╭─ EXTRACTED MATERIAL

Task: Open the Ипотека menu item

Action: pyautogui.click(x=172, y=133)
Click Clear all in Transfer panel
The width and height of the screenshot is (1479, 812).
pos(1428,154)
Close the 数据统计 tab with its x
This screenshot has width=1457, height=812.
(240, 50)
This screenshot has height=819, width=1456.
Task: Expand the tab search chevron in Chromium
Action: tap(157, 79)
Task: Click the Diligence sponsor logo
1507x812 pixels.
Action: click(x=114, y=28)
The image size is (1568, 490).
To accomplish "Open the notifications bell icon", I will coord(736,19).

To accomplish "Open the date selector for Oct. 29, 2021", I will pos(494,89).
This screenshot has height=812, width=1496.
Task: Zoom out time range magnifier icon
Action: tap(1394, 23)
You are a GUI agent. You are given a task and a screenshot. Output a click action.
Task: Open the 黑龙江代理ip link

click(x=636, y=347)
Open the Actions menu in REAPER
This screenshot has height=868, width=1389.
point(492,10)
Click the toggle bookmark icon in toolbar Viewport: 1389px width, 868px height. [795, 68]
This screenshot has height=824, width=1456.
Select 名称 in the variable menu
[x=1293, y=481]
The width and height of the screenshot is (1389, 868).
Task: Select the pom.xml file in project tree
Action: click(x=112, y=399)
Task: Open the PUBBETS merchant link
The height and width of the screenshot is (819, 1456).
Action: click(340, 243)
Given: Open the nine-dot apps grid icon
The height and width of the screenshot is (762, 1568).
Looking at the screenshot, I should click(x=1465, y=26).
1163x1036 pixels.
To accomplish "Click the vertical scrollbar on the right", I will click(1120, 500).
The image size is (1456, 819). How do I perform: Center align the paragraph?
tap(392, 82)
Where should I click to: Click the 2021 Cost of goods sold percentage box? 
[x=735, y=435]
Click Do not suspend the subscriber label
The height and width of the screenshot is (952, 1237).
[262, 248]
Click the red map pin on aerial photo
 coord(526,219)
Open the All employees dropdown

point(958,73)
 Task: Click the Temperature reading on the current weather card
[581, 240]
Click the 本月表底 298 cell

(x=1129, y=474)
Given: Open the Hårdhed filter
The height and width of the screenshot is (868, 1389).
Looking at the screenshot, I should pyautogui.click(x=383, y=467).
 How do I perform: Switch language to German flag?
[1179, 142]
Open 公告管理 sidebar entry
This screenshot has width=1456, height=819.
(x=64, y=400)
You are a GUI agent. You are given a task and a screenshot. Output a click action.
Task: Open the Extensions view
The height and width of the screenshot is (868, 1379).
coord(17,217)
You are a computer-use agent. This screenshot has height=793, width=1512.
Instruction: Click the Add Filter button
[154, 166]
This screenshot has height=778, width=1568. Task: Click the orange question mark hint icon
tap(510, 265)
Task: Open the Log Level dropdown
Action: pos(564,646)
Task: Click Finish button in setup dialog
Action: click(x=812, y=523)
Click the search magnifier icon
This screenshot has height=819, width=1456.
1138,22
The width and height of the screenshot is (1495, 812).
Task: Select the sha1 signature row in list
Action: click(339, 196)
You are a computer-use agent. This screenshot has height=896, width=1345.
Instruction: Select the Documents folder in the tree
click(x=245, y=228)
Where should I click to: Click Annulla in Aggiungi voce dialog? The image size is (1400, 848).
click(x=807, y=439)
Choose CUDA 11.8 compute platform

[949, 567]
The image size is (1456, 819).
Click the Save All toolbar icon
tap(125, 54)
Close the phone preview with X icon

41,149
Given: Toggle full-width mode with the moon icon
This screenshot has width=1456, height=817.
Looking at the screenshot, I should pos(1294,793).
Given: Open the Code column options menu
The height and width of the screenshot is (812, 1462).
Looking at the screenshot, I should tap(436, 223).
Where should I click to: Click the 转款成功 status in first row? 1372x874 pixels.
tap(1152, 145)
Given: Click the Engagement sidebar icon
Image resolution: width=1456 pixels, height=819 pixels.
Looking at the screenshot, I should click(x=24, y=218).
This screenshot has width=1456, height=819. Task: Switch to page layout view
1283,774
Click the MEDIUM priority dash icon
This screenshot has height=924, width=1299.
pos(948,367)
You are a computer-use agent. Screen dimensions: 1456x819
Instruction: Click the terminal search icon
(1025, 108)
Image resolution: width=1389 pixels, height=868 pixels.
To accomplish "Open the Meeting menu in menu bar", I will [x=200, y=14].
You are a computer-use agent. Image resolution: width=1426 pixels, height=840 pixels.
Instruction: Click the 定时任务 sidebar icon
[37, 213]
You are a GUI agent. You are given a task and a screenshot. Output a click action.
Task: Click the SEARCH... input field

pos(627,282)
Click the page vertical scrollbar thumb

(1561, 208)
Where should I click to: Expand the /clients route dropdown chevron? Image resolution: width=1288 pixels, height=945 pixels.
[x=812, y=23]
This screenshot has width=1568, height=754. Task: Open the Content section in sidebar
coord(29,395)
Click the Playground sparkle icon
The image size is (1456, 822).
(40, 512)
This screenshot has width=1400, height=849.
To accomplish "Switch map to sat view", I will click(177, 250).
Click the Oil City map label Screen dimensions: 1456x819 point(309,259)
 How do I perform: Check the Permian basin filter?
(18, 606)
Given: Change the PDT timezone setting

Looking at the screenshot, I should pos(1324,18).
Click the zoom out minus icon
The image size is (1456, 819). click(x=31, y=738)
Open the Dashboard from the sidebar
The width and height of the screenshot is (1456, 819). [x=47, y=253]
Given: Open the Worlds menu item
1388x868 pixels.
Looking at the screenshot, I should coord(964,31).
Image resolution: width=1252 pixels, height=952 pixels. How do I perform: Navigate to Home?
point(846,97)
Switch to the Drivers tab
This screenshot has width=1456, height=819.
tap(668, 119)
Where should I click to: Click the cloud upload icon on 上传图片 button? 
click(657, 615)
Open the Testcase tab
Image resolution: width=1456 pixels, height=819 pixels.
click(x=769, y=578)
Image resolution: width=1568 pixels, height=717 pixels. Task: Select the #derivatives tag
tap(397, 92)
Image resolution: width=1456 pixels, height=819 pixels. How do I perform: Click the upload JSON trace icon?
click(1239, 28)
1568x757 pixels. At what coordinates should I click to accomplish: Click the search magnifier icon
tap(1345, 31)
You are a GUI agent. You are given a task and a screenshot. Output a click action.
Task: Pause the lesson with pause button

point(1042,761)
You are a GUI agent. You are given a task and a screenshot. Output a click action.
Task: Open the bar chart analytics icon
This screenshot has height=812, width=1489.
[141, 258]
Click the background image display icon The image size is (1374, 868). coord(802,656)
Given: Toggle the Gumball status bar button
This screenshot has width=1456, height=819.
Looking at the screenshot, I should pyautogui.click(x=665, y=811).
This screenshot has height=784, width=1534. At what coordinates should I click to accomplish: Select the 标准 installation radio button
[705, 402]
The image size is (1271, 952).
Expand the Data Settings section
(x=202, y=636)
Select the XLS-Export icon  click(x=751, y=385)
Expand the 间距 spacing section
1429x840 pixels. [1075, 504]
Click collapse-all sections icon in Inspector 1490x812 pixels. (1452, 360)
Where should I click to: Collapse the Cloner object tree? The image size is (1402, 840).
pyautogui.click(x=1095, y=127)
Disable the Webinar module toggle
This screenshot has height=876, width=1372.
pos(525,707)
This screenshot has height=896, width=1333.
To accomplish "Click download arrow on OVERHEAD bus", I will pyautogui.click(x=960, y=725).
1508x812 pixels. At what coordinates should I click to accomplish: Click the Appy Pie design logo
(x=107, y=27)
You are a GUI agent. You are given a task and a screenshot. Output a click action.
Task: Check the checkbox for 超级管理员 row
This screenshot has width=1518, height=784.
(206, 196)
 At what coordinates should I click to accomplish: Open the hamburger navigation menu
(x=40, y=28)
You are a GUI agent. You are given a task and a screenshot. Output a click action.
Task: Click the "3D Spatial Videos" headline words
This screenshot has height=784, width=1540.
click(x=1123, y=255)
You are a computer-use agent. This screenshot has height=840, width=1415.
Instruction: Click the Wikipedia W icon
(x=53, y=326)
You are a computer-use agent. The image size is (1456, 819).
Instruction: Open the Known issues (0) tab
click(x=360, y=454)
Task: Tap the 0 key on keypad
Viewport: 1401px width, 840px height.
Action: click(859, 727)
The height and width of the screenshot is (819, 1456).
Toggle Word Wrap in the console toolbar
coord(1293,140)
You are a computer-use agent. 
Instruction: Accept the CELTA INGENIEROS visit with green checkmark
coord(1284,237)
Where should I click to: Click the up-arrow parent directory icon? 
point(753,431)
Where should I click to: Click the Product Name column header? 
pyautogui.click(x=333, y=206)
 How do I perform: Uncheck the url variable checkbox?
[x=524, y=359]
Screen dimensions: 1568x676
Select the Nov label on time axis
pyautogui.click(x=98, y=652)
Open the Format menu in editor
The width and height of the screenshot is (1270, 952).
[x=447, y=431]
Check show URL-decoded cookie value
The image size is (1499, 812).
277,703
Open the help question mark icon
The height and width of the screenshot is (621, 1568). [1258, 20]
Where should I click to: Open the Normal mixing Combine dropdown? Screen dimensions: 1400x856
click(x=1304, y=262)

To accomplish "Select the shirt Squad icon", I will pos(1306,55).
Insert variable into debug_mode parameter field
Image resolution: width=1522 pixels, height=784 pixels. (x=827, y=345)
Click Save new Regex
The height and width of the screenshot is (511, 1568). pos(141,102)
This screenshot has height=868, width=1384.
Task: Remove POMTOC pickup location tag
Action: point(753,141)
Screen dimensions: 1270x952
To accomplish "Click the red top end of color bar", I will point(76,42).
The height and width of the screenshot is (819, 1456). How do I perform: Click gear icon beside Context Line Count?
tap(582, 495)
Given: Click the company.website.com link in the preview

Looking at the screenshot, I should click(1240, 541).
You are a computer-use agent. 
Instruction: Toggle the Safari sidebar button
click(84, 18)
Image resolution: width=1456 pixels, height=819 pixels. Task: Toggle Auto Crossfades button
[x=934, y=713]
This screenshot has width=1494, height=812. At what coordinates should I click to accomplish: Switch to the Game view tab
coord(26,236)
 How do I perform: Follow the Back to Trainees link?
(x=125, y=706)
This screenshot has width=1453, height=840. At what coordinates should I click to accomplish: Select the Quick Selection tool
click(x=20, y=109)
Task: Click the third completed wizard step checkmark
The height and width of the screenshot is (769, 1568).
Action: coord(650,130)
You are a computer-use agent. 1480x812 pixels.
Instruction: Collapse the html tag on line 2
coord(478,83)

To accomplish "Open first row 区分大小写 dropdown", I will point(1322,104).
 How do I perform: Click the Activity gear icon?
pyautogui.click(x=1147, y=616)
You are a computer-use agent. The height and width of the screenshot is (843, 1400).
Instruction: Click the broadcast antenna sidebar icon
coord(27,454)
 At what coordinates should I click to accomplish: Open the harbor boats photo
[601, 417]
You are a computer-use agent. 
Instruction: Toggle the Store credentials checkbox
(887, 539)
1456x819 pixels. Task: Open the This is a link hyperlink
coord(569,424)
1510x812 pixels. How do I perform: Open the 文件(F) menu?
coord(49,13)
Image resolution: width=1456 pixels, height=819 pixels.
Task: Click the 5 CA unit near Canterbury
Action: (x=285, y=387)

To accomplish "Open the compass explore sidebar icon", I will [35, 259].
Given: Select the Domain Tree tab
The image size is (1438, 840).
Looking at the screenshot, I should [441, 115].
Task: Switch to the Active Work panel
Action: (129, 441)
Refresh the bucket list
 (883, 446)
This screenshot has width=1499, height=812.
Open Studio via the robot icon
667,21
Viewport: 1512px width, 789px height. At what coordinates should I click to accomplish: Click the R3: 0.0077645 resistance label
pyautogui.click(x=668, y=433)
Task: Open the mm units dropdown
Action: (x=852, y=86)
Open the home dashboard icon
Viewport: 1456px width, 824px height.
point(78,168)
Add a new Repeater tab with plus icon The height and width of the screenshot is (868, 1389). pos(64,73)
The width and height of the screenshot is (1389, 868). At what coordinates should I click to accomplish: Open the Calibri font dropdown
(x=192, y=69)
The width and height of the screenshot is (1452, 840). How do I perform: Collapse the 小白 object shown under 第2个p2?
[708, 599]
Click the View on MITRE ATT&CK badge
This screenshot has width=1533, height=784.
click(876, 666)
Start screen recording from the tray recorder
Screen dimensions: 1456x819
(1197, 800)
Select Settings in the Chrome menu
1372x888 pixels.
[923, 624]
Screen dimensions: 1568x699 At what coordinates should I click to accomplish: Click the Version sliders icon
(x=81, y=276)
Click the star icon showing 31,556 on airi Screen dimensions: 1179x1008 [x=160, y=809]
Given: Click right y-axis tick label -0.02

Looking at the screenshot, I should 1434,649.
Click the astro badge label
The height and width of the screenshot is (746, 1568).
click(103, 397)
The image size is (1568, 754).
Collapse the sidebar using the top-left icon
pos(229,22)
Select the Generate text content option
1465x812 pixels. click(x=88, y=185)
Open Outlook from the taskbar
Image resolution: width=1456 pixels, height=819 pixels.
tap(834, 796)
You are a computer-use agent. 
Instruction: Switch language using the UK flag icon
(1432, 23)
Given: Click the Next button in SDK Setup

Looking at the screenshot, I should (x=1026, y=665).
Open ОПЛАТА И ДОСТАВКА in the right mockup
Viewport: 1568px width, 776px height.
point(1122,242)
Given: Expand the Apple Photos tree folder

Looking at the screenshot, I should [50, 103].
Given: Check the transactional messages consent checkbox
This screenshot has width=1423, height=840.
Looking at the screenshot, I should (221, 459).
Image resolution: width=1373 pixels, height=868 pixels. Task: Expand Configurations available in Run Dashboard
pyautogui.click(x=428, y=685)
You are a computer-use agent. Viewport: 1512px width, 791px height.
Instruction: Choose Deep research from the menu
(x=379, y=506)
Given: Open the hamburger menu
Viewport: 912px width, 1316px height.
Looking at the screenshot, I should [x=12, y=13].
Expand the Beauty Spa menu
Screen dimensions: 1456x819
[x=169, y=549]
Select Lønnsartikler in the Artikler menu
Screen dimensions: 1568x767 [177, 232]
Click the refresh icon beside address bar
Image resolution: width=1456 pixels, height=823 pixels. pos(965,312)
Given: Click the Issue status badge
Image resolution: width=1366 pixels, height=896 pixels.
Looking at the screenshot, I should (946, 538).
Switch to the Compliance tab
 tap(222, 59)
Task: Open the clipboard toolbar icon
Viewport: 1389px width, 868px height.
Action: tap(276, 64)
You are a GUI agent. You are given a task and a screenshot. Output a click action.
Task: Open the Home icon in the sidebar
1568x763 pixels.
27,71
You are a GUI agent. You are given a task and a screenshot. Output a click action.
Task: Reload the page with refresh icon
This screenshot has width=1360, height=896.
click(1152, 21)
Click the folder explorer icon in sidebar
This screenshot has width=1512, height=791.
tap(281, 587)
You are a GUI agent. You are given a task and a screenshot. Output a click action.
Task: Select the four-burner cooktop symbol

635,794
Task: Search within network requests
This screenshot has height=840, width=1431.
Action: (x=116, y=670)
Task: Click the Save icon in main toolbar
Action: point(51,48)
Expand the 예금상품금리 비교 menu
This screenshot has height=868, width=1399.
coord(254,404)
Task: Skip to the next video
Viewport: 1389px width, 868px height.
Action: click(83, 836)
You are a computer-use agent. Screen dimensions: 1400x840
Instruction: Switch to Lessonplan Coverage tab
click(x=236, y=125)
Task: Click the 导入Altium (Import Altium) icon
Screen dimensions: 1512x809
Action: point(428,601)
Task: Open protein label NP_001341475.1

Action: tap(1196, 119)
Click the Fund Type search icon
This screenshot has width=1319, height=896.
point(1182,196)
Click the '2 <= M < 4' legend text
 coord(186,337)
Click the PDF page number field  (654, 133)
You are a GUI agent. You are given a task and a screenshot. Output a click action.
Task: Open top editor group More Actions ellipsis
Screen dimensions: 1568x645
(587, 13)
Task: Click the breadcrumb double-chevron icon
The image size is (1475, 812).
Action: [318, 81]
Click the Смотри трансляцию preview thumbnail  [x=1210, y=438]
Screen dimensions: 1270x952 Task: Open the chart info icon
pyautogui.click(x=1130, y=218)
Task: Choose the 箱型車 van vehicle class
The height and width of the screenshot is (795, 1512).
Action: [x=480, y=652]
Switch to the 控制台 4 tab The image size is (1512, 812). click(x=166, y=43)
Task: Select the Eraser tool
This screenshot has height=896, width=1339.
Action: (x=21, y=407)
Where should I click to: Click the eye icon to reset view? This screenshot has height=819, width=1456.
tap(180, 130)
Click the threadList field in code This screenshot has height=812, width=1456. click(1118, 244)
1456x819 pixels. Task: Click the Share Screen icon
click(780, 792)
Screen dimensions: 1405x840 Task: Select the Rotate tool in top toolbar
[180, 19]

╰─

Out of the data above, give again only the lines starting at the one holding "This screenshot has height=924, width=1299." and ending at the one holding "Image resolution: width=1389", unchanged.

**ANSWER**
This screenshot has height=924, width=1299.
pos(948,367)
You are a computer-use agent. Screen dimensions: 1456x819
Instruction: Click the terminal search icon
(1025, 108)
Image resolution: width=1389 pixels, height=868 pixels.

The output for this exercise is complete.